The sample my-small.cnf, my-medium.cnf, my-large.cnf, my-huge.cnf, and my-innodb-heavy-4G.cnf files from MariaDB and Percona (I didn’t bother checking Oracle’s distro) were from the dinosaur age, with comment like this for my-huge.cnf:
This is for a large system with memory of 1G-2G where the system runs mainly MySQL.
So I suggested some updating is needed on IRC and mailing lists. After getting a kick in the pants from the always affable Kurt von Finck (I thought “kick in the pants” is a pretty good rendition of “遣将不如激将”, for those who followed our exchanges in mailing lists), I decided to take this upon myself.

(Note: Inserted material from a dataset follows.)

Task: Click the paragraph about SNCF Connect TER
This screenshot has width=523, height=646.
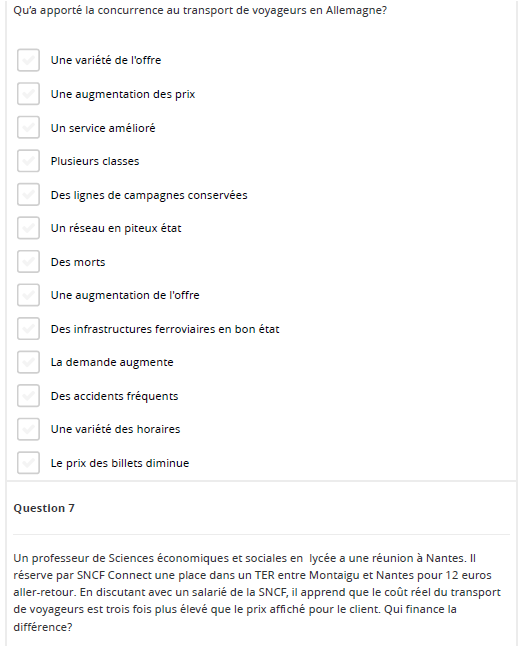Action: (257, 592)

It’s actually not hard to update this. I believe just 6 files in total, at most, need to be touched under the support-files directory inside the trunk: my-small.cnf.sh, my-medium.cnf.sh, my-large.cnf.sh, my-huge.cnf.sh, my-innodb-heavy-4G.cnf.sh, and Makefile. Please let me know if my understanding is wrong or incomplete.
Here are a few ideas with the new version of sample my.cnf files, just to get started:
1. Remove the server-id = 1, add a comment like this: use the last octet of the server’s IP address might be a good idea;
user = mysql
3. Remove any mention of replication. It is better to set up replication via command line, and let that information be saved into master.info
4. I am on the fence on this one: should I set the default character to utf8?
5. Simplicity is good. One implication of that is to make the sample my.cnf short, I think. Don’t put things there if they are not necessary or important;
6. Watch out for those per session settings, unless you enjoy seeing random crashes;
7. set wait_timeout to be 600?
8. Default is not necessarily bad;
I then started researching various settings for MyISAM and InnoDB, such as key_buffer_size, innodb_buffer_pool_size, table_cache, query_cache_size, etcetera. I came across a few interesting articles, such as Peter Zaitsev’s “What to tune in MySQL Server after installation”, dataStrangler’s “Custom MySQL config files to ensure maximum performance”, and Baron Schwartz’s tongue-in-cheek “The ultimate tool for generating optimal my.cnf files for MySQL”. It looks like it is pretty difficult to find something that is generic enough.
What do you think? What best practices should be converted into entries inside sample my.cnf? Or is this even necessary, after removing the long-in-the-tooth comment?